RIME: innovative and creative tools for the inclusion of refugees
[Translation : EPALE France]
Christophe Miqueu, Professor of Philosophy, University of Bordeaux (INSPE - SPH) is a specialist in the history of political thought and the philosophy of education.
He has evaluated the results of the international cooperation project RIME - Refugee’s Inclusion Moves Europe, which aims to develop the skills of those working towards the inclusion and support of refugees. Over a period of 2.5 years, the project allowed professionals from 7 organisations to exchange, experiment, develop and initiate the innovative practices described in this article.
Here is the summary of his evaluation.
The main achievement of the project was the creation of different materials, with an immediate practical approach, aimed at inclusion in the long term, allowing refugees to become cohabitants, colleagues, and eventually fellow citizens. Here is a summary of the three tools tested.
- A methodology for the creation of a welcome guide that can be transposed to different local contexts and that integrates the migrants' experience
The partners carried out a synthetic and precise analysis of the current conditions for welcoming refugees and the laws in force in each of the countries involved in the project (France, Greece, Italy, Malta, Sweden), in order to deploy more practical and operational tools.
As a starting point, the partners used the “Refugee Guide” created by Welcome Bordeaux. The guide was analysed to see how it could become replicable and more widely disseminated in Europe, adapting to different local contexts.

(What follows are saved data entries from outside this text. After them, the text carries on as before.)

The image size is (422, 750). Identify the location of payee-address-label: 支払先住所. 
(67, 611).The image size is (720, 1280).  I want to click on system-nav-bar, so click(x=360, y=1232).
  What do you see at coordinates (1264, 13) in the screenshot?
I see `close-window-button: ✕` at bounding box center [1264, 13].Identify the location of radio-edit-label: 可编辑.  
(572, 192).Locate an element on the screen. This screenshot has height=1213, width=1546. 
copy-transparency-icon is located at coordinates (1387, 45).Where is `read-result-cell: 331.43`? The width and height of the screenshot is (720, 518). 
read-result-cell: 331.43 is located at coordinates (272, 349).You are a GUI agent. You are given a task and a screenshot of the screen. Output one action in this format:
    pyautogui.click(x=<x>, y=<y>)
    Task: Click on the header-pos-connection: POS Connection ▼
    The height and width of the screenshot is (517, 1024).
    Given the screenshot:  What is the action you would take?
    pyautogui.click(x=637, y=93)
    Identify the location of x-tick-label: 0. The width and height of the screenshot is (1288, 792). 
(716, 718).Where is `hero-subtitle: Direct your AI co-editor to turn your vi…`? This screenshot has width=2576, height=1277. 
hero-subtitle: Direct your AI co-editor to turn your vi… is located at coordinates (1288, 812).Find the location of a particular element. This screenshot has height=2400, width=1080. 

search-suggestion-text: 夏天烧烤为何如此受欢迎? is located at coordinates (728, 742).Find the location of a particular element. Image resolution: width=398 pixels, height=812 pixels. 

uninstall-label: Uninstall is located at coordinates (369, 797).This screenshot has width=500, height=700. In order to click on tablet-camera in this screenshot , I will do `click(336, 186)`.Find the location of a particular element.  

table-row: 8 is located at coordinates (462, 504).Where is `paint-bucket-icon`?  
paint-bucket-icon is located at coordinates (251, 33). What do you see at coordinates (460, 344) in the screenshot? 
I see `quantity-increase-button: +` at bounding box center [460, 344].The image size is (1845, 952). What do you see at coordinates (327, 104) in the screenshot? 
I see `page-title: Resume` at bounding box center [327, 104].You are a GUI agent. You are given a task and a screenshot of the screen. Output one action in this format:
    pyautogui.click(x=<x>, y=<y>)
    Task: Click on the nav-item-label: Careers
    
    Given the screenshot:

The resulting report and toolkit, intended to facilitate the duplication of the guide, thus testify to the quality of the reflection carried out and the ongoing collective work.
On the basis of this research and collaboration, a guide for asylum seekers was developed for Malta. It is a real operational tool; it is readable and takes into account short, medium and long term issues.
The integration of migrants themselves in the design and discussions on the content and production of this guide has been particularly successful: it has enabled the tool to be at the very heart of the issues and realities addressed.
Interviews were conducted with refugees to promote their inclusion, to record their experiences, to give them a voice and to cross-reference their stories. According to the professor, these interviews could even have been conducted without guiding questions, giving them complete freedom of speech.
- Comics as a universal tool for collecting complex life experiences and conveying information

A collective comic was produced to highlight the different stories of refugees' experiences in the different partner countries of the project. It was produced under the direction of the European partners with a Franco-Cameroonian comic book writer Christophe Edimo, thus ensuring creative unity. This comic book respectfully records life experiences, transcribes the tragic moments and the complex nature of being welcomed, while highlighting the importance of stabilisation, the discovery of others and the gradual inclusion in a new environment.
The use of comics makes it possible to address the largest possible number of people and to convey messages in a way that is understandable, going beyond the language barrier. This tool also helps to train peer support assistants using simple and clear messages.
- From migrants to providers of support: inclusion through peers
The partners promoted the inclusion of newcomers through peers, and worked on how to train these peer support assistants - a very innovative proposal. Peers have a better understanding of the problems and often tragic situations they have experienced themselves, and facilitate exchanges thanks to a common culture that limits misunderstandings and apprehension, which are high on arrival in a new host country. This also allows us to remember the tragic context of exile and to value life experiences.

This part of the project, supported by the COS Alexander Glasberg Foundation, aimed to develop peer support skills with a focus on integration through employment. Two tools have been created to achieve this objective.
The first tool is a training curriculum built on an experiment in mentoring in the hospitality industry. It is aimed at trainers and refugees, helping them to understand the essential skills they need to acquire in order to be able to help future arrivals. It includes feedback from recent refugees who have undergone training and from refugees who have become peer support assistants, to provide a better understanding the true impact of these new practices and any points to be wary of. This training course, which includes a number of materials, bears witness to the ongoing work of peer support in the refugee reception sector.

The second tool is a mapping of refugee inclusion against the Sustainable Development Goals (SDGs). This tool, made up of guides and short animation videos, allows for a perfect combination of general approaches and local responses. It demonstrates that welcoming refugees with decency at the local level, along with peer support as an operational solution, meets the SDGs on health, inequality, gender equality and the fight against climate change.

In conclusion: by relying on the Refugee Guide, which has confirmed its relevance in the field of refugee reception, by including the multiplicity of life paths and the participatory method, by using comics as a universal medium, and by encouraging peer support, the RIME project gives a credible perspective on the major issue of the medium- and long-term stabilisation of new arrivals, in particular through economic inclusion and collective autonomy.